While the parties were scheduling settlement negotiations, Feinberg’s lawyers surprised Abbott by suing in Illinois for a declaratory judgment to confirm her ownership of the work, asking at least $100,000 in damages for Abbott’s “slander of title”. Abbott called the move “racing to the courtroom” but filed its own suit in New York for the return of the work in September. The two sides were duelling through the courts in both states until December, when an Illinois judge ruled to transfer Feinberg’s case to New York.
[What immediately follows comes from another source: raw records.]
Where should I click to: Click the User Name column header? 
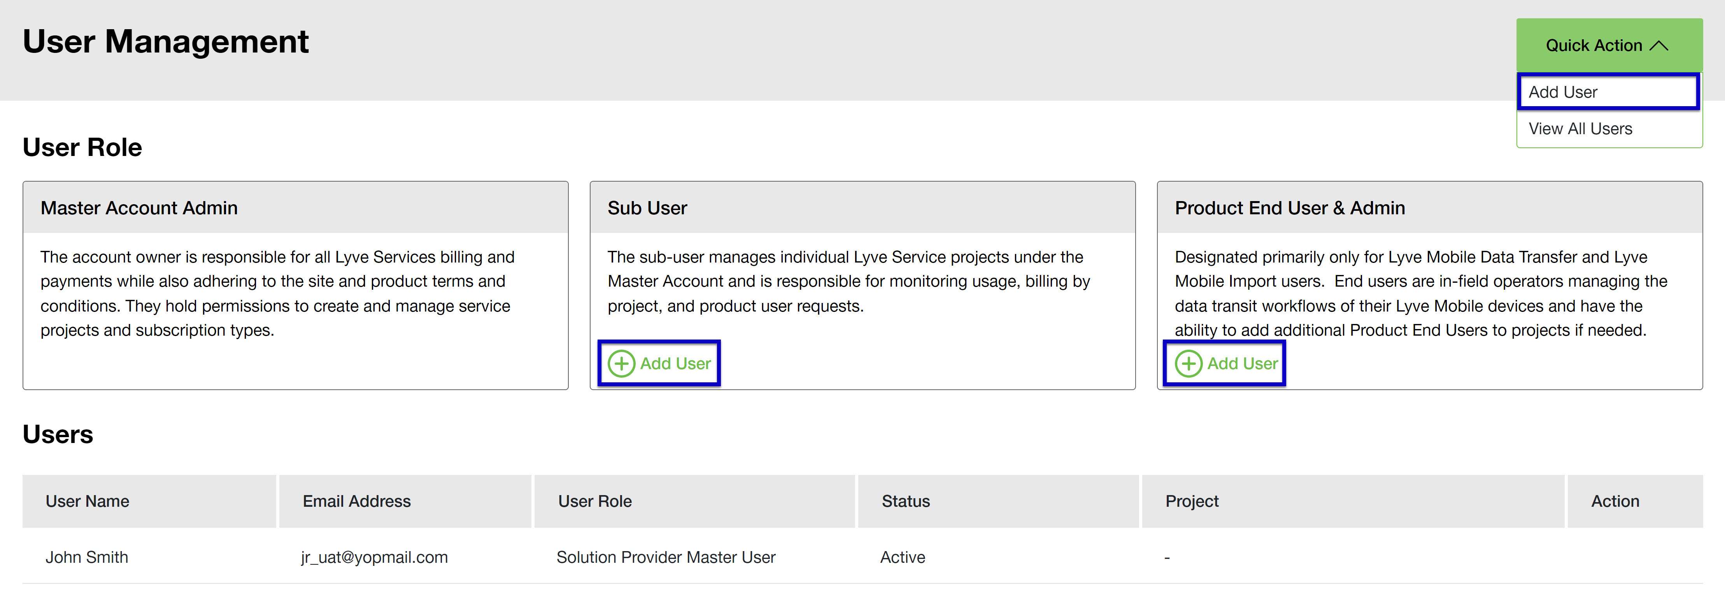tap(87, 501)
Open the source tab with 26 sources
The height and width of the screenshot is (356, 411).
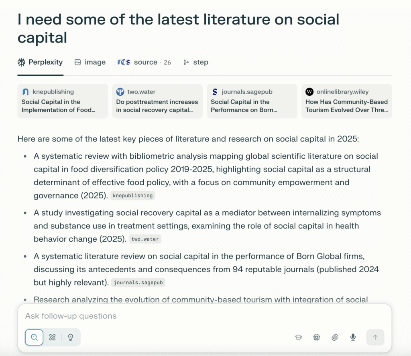tap(144, 62)
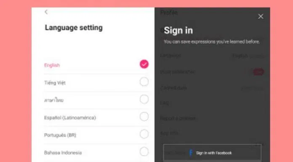Click the Bahasa Indonesia label text
The height and width of the screenshot is (162, 293).
click(x=63, y=153)
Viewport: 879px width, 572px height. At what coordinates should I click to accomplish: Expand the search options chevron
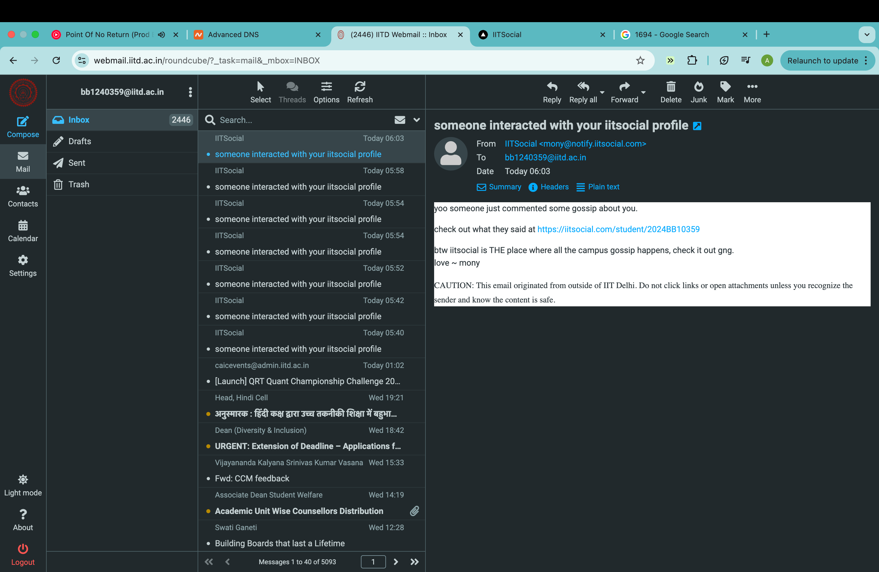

Feinberg’s lawyers frame the dispute as a mega-corporation harassing “a little old lady” for fear of appearing to its stockholders as having neglected its art collection, a valuable asset. John Cahill, one of Feinberg’s lawyers who has since withdrawn from the case as he takes up a post as chief commercial officer at Sotheby’s, urged Abbott to “understand that our client is not a thief and did not deal with any thieves. She and her husband bought the painting in good faith from a high-end gallery off Fifth Avenue, paid the retail value, and never hid the ownership of the painting. To the contrary, she allowed it to be publicly exhibited and widely publicised.” Cahill added that the company should look for the actual wrongdoers “to seek recompense from them and not to pursue our innocent client as she tries to pass peaceably through the gloaming of her life”.

If the case goes to trial, testimony from a long list of witnesses could fill in the gaps of the painting’s history.

Meanwhile, another painting owned by Abbott, La Boite a Chapeau Polychrome by Fernand Léger (1943), is on the FBI’s National Stolen Art File. Bought by the firm in 1944, the Léger, like the Hartley, seems to have left Abbott’s possession in the late 1980s. It passed through the Louise Leiris Gallery in Paris and Waddington Gallery in London, eventually failing to sell at Christie’s in New York (1991) and London (1994). It is believed to be in Europe today. Police documents detail searches from 2004 to 2007 with French authorities and Interpol for the Léger and other works in Abbott’s collection that were replaced by forgeries. But European statutes of limitation make those works untouchable now.

The bigger question remains how fakes ended up in Abbot’s collection, and the original works resold on the market. If the company and law enforcement are right and the works were switched during conservation, the operation suggests a knowledge of the art world.